We sincerely urge you and our local political leaders to choose “No Build” as the preferred alternative for this extremely flawed Facility Plan for “I-5 Broadway/Weidler Interchange Improvements.” As it stands, this project smacks of the outrageously defective Columbia River Crossing—badly envisioned and highly overpriced.

While local, state and federal policy all promote the highest environmental values—reduction of greenhouse gases, vehicle miles traveled, fuel consumption, air pollution, urban sprawl, and global warming—it is inconceivable that ODOT and PBOT would promote a billion-dollar freeway-widening project in the middle of Portland at the Rose Quarter.

Let’s be honest. The N/NE Quadrant Project has been promoted as a local street and neighborhood improvement plan when in fact it has actually been an excuse to promote a freeway-widening venture. It will require massive demolition and reconstruction of major arterial overpasses with huge disruptions to neighborhoods and local traffic patterns while providing practically no benefits. It’s CRC Lite by any serious analysis.
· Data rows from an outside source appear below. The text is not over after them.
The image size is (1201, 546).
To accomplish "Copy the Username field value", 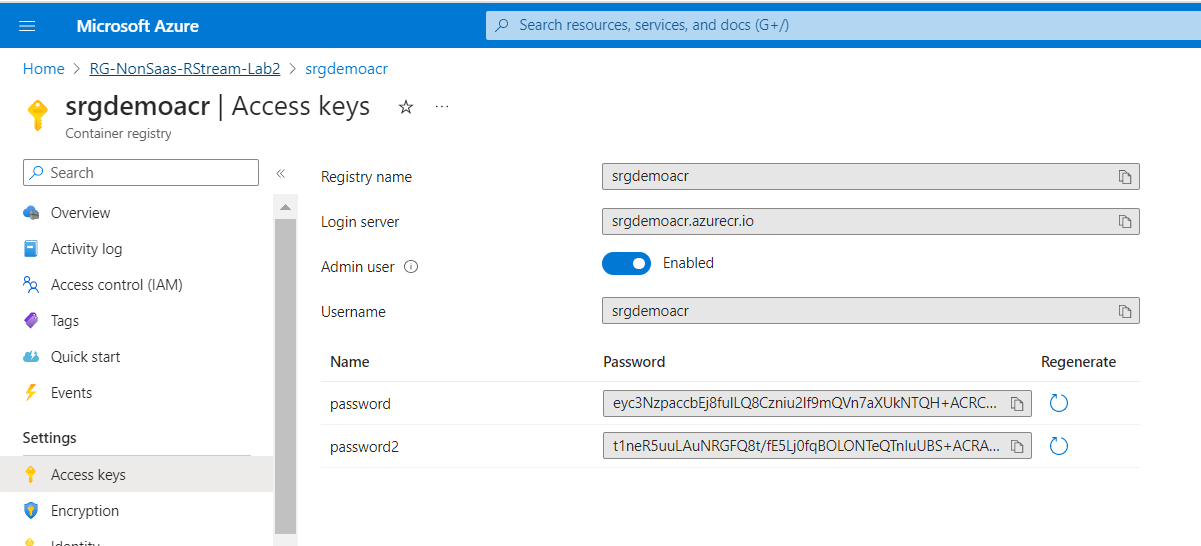I will (x=1125, y=311).
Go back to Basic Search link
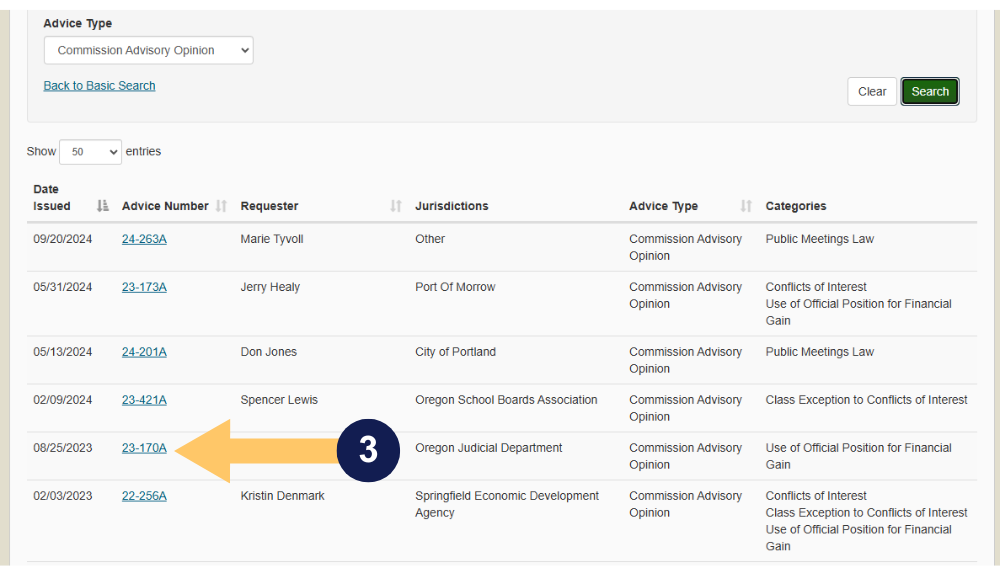 pos(99,86)
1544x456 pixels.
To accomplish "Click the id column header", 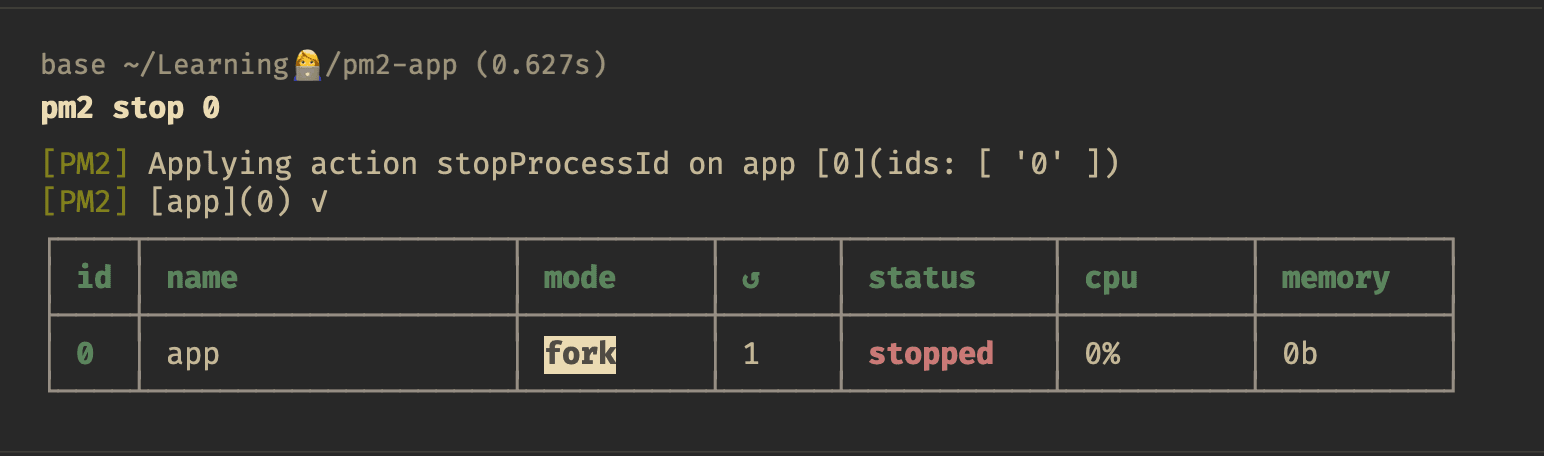I will (x=94, y=277).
Where is the wisdom in spending hundreds of millions of dollars to demolish, then replace, perfectly good infrastructure in order to temporarily relieve some local traffic congestion when the same money could be used to repair miles of crumbling city streets?

The City of Portland has meekly accepted Metro’s and ODOT’s flawed traffic demand- forecasts, which are the reason this unsustainable project has progressed so far. Now is the time to reevaluate these forecasts as well as the bigger regional transportation picture that should include a more robust public transportation component.

So far Metro has not proposed a viable public transportation alternative to I-5 through the metropolitan area. MAX provides this alternative in the east-west plane between Gresham and Hillsboro, despite the significant bottleneck in downtown Portland. On the other hand, the north-south I-5 corridor has only the Yellow Line providing efficient high-capacity transit service north of the Rose Quarter—currently to the Expo Center and eventually to Clark County. But there is no plan to extend it southward to the edge of the metro area.

Whenever the concept of extending MAX south from the Rose Quarter has been raised at public meetings, members of the project team dismiss such comments as not germane to the prevailing local planning study. Yet widening I-5 at the Rose Quarter is being undertaken—not to fix a local traffic problem—but primarily to correct a bottleneck in an interstate freeway.

The message here flies in the face of agency environmental values, raising the idea that freeways are more important than public transport, a clear double standard.

Please put this flawed I-5 Broadway/Weidler Interchange Improvements Project on the shelf and quit spending limited public funds for expensive consultants until Metro and TriMet get their acts together and develop a regional public transportation system with an effective north-south light rail corridor that will actually reduce traffic demand, specifically on these interchanges and systemically on all the region’s freeways.